## Item coordinate data
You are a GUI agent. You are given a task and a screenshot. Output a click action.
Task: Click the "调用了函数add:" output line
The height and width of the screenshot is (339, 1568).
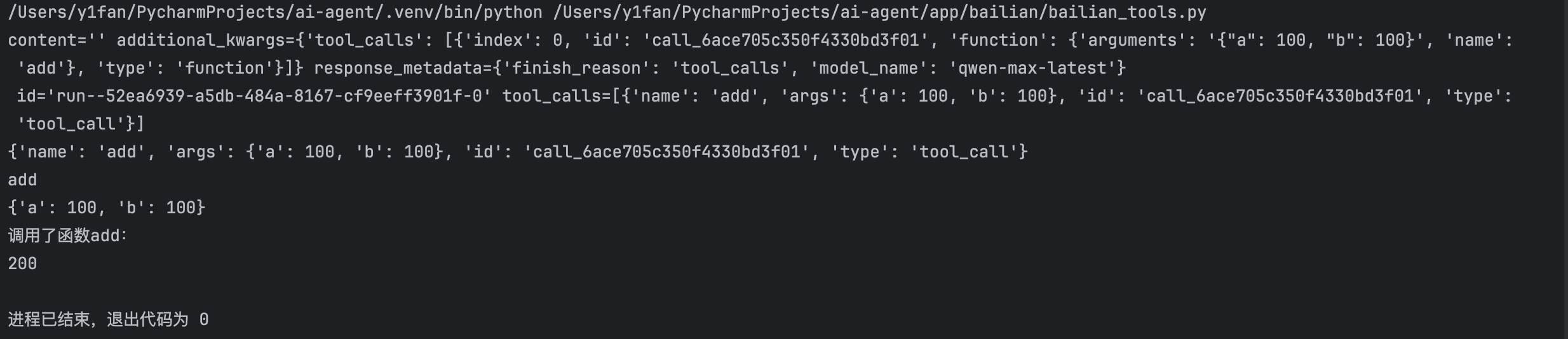click(x=67, y=236)
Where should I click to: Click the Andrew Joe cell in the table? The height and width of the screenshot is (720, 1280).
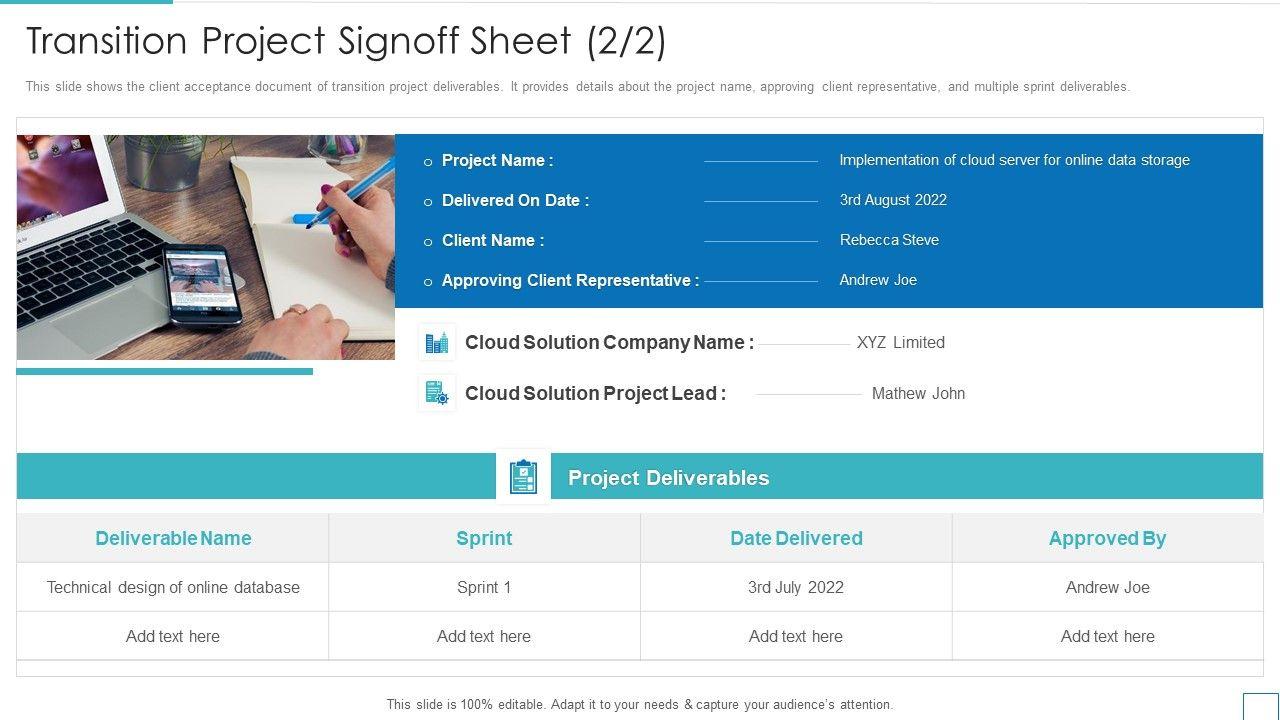(1107, 587)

## REQUIRED WORK
Copy the records again, starting with the line that contains "Where should I" and going on through the end of the records. Include the requests and leave out the pictures. Multiply each coordinate in the answers by 0.75 and round to whole numbers, with halves rounded up.

## RESULT
Where should I click to: Click the Andrew Joe cell in the table? The height and width of the screenshot is (720, 1280).
(830, 440)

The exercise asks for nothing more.